Pixel values change when loading image with TensorFlow Keras preprocessing

624 views Asked by At

I use the function tf.keras.preprocessing.image_dataset_from_directory() and when I check the content of the loaded image, I see that it contains random pixel values, inconsistent with the original image.

Here is how I call the funtion:

ds = tf.keras.preprocessing.image_dataset_from_directory(
    images_path,
    label_mode=None,
    shuffle=False,
    seed=None,
    image_size=(input_height, input_width),
    batch_size=batch_size
)

I then sample the first element of the dataset as follow:

it = iter(ds)
img = next(it).numpy()

The resulting image contains values like 164.3462, which does not make sense because the original image file has only integers as pixel values. If there is a conversion to float32, I would expect all the pixels to have .0 as decimal part of their value.
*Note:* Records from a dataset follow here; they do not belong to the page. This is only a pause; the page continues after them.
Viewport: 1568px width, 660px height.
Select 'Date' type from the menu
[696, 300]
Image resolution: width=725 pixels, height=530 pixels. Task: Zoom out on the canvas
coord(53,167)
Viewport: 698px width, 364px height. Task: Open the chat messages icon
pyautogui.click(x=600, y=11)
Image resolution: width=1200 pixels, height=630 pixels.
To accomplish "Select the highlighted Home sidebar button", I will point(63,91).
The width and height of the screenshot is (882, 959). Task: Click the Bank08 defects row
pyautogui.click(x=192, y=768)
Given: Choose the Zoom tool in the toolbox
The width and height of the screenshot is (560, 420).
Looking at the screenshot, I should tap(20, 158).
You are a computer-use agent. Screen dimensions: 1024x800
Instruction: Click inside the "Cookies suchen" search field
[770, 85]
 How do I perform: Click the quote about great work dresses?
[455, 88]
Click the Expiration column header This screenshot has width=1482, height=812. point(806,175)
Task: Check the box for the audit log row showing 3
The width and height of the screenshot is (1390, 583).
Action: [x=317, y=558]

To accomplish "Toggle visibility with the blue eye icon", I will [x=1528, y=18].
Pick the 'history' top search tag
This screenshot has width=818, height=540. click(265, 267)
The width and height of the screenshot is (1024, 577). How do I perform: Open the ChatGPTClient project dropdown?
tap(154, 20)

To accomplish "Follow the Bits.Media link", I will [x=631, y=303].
Am I missing something? I would just like to load my images with the original values, or with the original values followed by .0 in case float32 is needed.

What's wrong?

2

There are 2 answers

0
Tou You On BEST ANSWER

To use the original values, use 'nearest' as interpolation to resize the image.

ds = tf.keras.preprocessing.image_dataset_from_directory(
    images_path,
    label_mode=None,
    shuffle=False,
    seed=None,
    interpolation='nearest',
    image_size=(input_height, input_width),
    batch_size=batch_size
)
1
Bashir Kazimi On

That's because the image_dataset_from_directory uses a default 'bilinear' interpolation when trying to resize the image to (input_height, input_width). Check this link for other options to interpolation methods.